Gardening: Millennium Trees
PLANTING A tree seems to be one of the few sensible things you can do to celebrate the millennium. You may guess from this remark that the millennium does not feature high on my agenda. It's only a number for heaven's sake. I worry about those 16 days that were lost in the 1600s. If we are celebrating two thousand years of the sun's rising and setting since Christ was born, then surely the shouting ought not to start until 16 January?

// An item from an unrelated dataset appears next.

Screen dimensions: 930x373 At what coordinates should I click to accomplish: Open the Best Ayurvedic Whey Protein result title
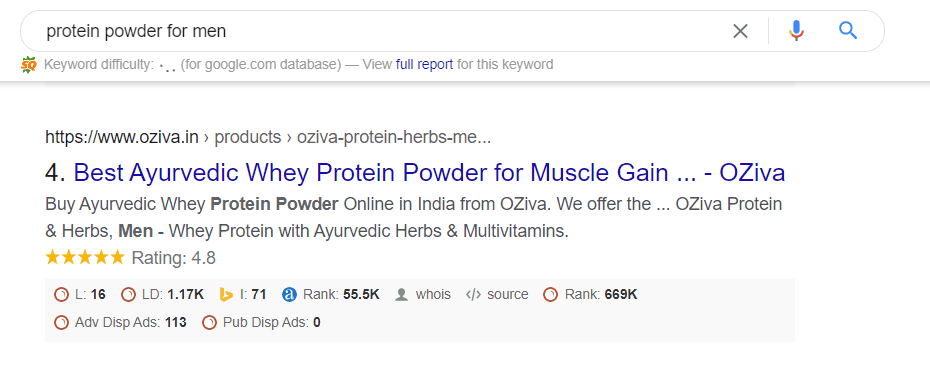pos(429,173)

However, each month this year, I shall be recommending a tree that is fine enough to stand the passage of time. Before you plant, think forward. And make sure you give a tree space enough to breathe.
No 1: Yew
One of our few native evergreens; slow, stalwart, long-lived and capable of resprouting from the most unprepossessing old wood. This characteristic has, in the past, made the yew a favourite choice for garden hedges. It is even more beautiful as a tree, when the trunk, after rain, takes on the rich oxblood colour of mahogany. The tensile strength that made yew the favourite choice of English archers wanting new bows, is an advantage in storm and tempest.
Look at the venerable trees in the churchyards at Tandridge in Surrey, or Brockenhurst, Hampshire, or Hughenden in Buckinghamshire. This is the present you can give to future generations.
Choose the common yew, Taxus baccata, or perhaps one of its named variants such as `Dovastoniana'. This is named after a Mr Dovaston of West Felton in Shropshire, who bought the seedling from a pedlar for sixpence and planted in his garden in 1777. Its distinguishing characteristic is its habit, the foliage hanging down from the main branches in swaying curtains. It is available from The Conifer Garden, Hare Lane Nursery, Little Kingshill, Great Missenden, Bucks HP16 0EF (01494 890624).